# la gueusaille



## cyaxares_died

Qu'est-ce que ce mot que je ne trouve pas dans le dictionnaire veut bien dire  ?
"Le président était aimé pourtant, par les libéraux du pays, soutenu par les intellectuels, chéri par les laissés-pour-compte et admiré par la gueusaille."


----------



## Maître Capello

Il se trouve pourtant dans le TLFi.


----------



## tilt

Ce n'est en tous cas pas un mot courant, et qui me semble très péjoratif.


----------



## Aoyama

Gueusaille est vieilli mais n'est pas rare. Gueusailler est, lui, vraiment rare.
Venant de _gueux_ , il est assez péjoratif ...
On retrouve la même construction avec _bleu / bleusaille _.


----------



## itka

marmot / marmaille ? Je dirais : probablement...


----------



## tilt

itka said:


> marmot / marmaille ? Je dirais : probablement...


Oui. 
La liste ne s'arrête d'ailleurs pas là (voir § B.1 et suivants).


----------



## Aoyama

> La liste ne s'arrête d'ailleurs pas là


mais cette liste ne comporte que deux mots (gueusaille et bleusaille) construits sur le même modèle _eusaille_ , les autres sont formés avec la terminaison _aille , _et n'y figure pas _canaille _qui est un cas particulier ...


----------



## tilt

Aoyama said:


> mais cette liste ne comporte que deux mots (gueusaille et bleusaille) construits sur le même modèle _eusaille_ , les autres sont formés avec la terminaison _aille , _et n'y figure pas _canaille _qui est un cas particulier ...

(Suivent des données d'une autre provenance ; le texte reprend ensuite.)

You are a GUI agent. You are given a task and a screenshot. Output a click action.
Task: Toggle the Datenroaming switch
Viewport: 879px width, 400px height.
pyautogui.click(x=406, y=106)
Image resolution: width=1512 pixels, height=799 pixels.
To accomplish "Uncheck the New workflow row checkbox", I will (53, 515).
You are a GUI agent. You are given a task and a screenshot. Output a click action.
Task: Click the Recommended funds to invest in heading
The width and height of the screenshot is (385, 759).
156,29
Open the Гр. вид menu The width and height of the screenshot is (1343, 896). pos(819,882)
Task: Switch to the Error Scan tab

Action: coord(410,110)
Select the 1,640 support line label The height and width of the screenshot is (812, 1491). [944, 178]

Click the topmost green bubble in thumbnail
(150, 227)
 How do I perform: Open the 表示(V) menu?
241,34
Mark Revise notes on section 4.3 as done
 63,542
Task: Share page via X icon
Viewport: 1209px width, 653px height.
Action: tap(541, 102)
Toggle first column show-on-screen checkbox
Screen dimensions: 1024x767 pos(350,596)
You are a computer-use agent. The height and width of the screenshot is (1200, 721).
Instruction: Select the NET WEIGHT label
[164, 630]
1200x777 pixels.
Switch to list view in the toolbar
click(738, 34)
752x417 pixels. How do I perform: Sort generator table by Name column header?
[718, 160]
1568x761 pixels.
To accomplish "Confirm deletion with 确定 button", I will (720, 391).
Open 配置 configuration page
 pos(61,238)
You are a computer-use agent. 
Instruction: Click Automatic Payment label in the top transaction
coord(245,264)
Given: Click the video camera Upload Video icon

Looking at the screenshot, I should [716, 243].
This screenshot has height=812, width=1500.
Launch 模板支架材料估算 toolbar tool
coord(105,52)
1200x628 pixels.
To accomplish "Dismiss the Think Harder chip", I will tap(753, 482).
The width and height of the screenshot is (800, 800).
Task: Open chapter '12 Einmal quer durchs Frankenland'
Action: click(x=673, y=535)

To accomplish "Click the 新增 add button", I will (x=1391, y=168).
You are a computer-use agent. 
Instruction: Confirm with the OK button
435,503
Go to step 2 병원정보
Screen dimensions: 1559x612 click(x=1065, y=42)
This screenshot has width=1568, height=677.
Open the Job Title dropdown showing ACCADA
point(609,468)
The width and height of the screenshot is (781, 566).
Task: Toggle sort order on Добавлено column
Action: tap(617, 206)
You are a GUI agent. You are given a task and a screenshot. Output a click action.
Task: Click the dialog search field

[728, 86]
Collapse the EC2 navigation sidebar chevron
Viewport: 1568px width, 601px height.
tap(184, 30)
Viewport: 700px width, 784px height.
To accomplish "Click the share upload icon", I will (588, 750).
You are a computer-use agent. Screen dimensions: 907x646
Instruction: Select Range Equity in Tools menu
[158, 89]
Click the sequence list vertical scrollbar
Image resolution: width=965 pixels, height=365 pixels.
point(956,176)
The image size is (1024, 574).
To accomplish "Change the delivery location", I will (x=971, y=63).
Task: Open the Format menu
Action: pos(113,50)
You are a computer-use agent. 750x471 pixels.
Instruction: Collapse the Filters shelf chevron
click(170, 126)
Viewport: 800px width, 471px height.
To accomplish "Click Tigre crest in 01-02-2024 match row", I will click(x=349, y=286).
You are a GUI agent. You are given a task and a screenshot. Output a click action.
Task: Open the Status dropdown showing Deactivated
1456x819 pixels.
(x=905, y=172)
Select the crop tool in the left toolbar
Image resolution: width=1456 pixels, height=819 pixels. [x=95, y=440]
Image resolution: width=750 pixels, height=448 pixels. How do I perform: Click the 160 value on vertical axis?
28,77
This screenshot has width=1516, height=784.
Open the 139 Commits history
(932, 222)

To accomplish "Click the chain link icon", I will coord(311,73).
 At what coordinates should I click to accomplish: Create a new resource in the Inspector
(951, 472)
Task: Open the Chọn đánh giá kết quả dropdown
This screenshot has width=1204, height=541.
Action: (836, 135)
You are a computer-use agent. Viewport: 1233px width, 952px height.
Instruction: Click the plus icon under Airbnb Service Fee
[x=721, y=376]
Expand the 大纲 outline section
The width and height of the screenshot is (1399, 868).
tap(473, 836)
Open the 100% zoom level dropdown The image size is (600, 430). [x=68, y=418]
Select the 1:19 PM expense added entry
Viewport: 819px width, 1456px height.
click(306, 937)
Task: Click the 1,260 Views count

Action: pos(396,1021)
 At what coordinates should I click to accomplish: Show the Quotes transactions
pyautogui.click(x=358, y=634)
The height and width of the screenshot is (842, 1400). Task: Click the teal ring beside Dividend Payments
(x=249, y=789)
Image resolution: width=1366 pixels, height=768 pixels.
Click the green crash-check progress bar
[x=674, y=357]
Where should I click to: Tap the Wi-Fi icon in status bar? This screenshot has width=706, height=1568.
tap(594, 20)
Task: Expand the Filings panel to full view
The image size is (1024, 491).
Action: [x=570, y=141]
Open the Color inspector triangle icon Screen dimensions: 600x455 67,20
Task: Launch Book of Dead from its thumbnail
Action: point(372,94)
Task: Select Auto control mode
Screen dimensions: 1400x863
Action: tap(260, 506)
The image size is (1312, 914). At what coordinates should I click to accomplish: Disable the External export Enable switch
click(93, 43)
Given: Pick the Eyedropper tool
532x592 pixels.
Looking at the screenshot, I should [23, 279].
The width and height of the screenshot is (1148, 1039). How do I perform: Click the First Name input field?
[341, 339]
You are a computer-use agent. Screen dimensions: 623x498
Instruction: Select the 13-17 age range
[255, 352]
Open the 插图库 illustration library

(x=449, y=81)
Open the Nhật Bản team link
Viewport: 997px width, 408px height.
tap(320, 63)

_Gueusaille _et _bleusaille _sont construits sur le même suffixe _aille_ que _marmaille_, le _eus _ne vient que de leur radical !
Quant à _canaille_, je me réfère au lien que j'ai donné :


> _can_*aille* (qui a remplacé l'anc. _chienn_*aille*), subst. fém. _vieilli,_ « ramassis de gens méprisables ou considérés comme tels »


----------



## Jeremie1987

La "gueusaille", ce n'est pas courant du tout ! Ca veut dire la populace, la bas peuple stupide, c'est extrêmement péjoratif. C'est un dérivé du mot "gueux", mot du Moyen-âge lui même péjoratif (et drôle) aujourd'hui.


----------



## Aoyama

_Mea culpa _pour canaille, qui se trouve bien, j'avais pris la liste pour un ordre alphabétique.


> _Gueusaille _et _bleusaille _sont construits sur le même suffixe _aille_ que _marmaille_, le _eus _ne vient que de leur radical !


oui et ... non, on peut penser que _toute la terminaison_ (eusaille) forme un tout qui phonétiquement (ou "échoïquement" comme on dit en anglais) ajoute à la connotation péjorative (mais qui, dans la phrase citée, est plutôt humoristique) .


----------



## CapnPrep

tilt said:


> _Gueusaille _et _bleusaille _sont construits sur le même suffixe _aille_ que _marmaille_, le _eus _ne vient que de leur radical !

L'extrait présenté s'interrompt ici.